- [THE PROBLEM]: Turn the entries below into a JSON list of strings with one string per line, omitting blank lines and leaving out the pictures.

══ RECORD SET ══

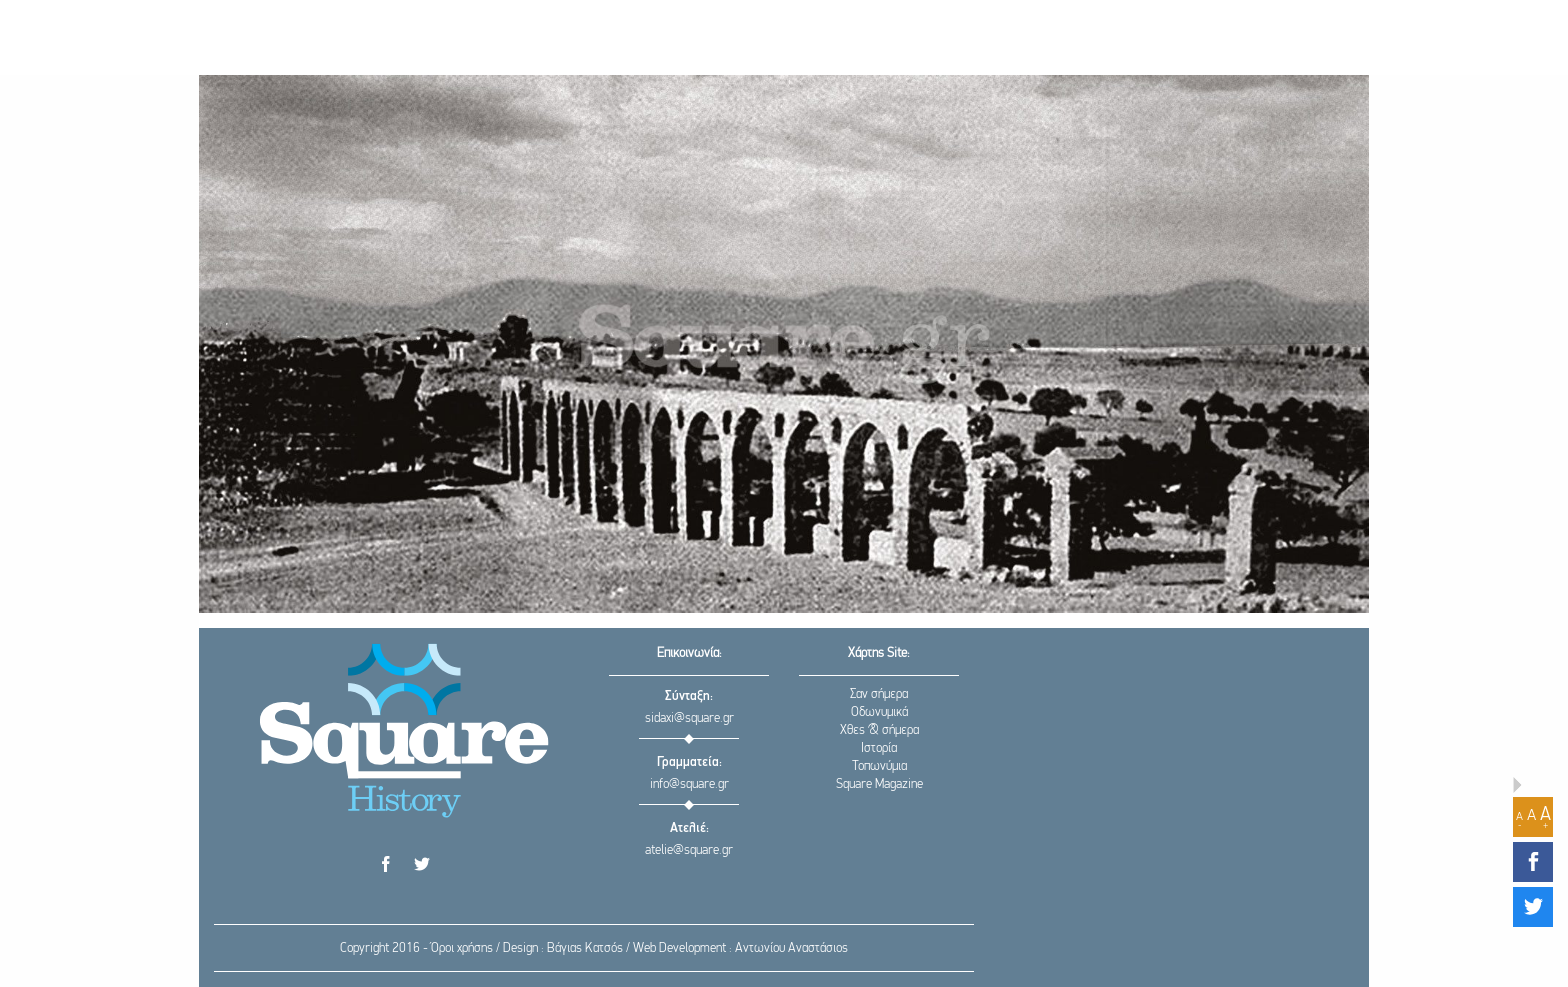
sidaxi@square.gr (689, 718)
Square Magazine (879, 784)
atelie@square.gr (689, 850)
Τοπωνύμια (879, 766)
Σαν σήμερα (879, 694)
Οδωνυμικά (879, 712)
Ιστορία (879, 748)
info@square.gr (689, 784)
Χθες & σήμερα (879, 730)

═══

- [FULL ANSWER]:
[
  "sidaxi@square.gr (689, 718)",
  "Square Magazine (879, 784)",
  "atelie@square.gr (689, 850)",
  "Τοπωνύμια (879, 766)",
  "Σαν σήμερα (879, 694)",
  "Οδωνυμικά (879, 712)",
  "Ιστορία (879, 748)",
  "info@square.gr (689, 784)",
  "Χθες & σήμερα (879, 730)"
]